Poster PDF (446.1 kB)

The Cooperative Program for Operational Meteorology, Education and Training (COMET®) and the National Weather Service (NWS) joined forces in the fall of 2004 and spring of 2005 to develop a web-based module titled The Impact of Weather on Air Traffic Management. This module was developed in response to concerns expressed by NWS Director D.L Johnson, who identified a gap in knowledge exhibited by some NWS Center Weather Service Unit (CWSU) meteorologists about FAA operations and the National Airspace System (NAS).

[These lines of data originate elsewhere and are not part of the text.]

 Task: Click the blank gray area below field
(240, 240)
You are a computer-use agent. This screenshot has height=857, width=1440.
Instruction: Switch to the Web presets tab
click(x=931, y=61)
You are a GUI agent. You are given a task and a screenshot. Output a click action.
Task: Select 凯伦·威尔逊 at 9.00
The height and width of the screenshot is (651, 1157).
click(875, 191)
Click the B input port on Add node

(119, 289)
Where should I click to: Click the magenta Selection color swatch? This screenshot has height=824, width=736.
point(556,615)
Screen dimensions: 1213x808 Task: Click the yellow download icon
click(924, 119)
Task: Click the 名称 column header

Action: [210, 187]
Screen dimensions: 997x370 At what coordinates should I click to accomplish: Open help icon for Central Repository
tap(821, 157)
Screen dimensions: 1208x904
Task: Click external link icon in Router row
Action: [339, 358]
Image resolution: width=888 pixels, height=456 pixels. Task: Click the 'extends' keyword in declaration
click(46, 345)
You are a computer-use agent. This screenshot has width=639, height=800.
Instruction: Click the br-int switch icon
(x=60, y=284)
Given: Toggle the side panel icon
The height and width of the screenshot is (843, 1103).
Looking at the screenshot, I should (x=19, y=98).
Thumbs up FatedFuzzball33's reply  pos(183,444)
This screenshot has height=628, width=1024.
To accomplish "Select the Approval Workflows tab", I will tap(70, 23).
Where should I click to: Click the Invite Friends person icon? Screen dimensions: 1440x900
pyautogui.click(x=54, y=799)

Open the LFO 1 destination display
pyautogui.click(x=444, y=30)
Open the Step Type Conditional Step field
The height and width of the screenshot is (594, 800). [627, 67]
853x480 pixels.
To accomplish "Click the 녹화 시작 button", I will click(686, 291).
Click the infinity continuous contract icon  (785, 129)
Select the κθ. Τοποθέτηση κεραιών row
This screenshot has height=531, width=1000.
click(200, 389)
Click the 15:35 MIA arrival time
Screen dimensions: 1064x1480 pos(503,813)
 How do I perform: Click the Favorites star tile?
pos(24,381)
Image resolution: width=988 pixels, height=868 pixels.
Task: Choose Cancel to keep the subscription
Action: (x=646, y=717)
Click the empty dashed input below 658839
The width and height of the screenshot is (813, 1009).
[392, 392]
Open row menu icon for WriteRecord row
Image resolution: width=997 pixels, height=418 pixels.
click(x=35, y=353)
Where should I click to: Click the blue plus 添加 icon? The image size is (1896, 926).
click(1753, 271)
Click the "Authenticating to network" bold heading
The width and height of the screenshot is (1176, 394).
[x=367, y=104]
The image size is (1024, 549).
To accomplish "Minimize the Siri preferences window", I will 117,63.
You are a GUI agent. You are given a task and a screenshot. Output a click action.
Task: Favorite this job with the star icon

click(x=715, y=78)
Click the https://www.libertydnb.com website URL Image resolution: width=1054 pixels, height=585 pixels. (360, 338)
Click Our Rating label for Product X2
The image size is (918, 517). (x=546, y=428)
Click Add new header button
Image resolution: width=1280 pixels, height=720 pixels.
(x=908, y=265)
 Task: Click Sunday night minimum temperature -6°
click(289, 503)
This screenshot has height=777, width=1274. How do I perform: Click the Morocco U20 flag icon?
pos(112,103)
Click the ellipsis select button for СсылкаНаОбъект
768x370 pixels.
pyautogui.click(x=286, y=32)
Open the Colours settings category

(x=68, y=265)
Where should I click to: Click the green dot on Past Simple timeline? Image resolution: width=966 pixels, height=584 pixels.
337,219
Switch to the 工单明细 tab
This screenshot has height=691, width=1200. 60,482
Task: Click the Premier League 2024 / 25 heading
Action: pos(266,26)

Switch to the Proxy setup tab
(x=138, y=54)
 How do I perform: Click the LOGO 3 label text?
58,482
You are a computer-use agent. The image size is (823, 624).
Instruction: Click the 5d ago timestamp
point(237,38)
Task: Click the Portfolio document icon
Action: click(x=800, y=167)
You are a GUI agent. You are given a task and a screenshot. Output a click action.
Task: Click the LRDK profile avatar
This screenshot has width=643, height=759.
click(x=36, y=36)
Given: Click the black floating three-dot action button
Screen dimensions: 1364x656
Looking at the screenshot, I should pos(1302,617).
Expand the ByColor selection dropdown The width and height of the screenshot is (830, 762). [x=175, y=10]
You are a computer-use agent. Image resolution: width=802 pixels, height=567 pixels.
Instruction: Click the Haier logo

Considering how vastly different the cultures are of the NWS and FAA, it is no surprise that this gap existed.

The module provides instruction and exercises on the following subjects:

• FAA and NWS missions and their partnership • History and structure of the FAA • Skills and knowledge of air traffic controllers • Air traffic control (ATC) and phases of flight • ATC traffic initiatives and phraseology • Weather impact on each phase of flight • What traffic managers do to minimize impact • A description of how briefings to FAA personnel can be improved through applying this new understanding

The intended audience is the forecaster at a CWSU. However, any meteorologist who provides services to the FAA would benefit from taking the module. It is free to anyone and available online at http://meted.ucar.edu.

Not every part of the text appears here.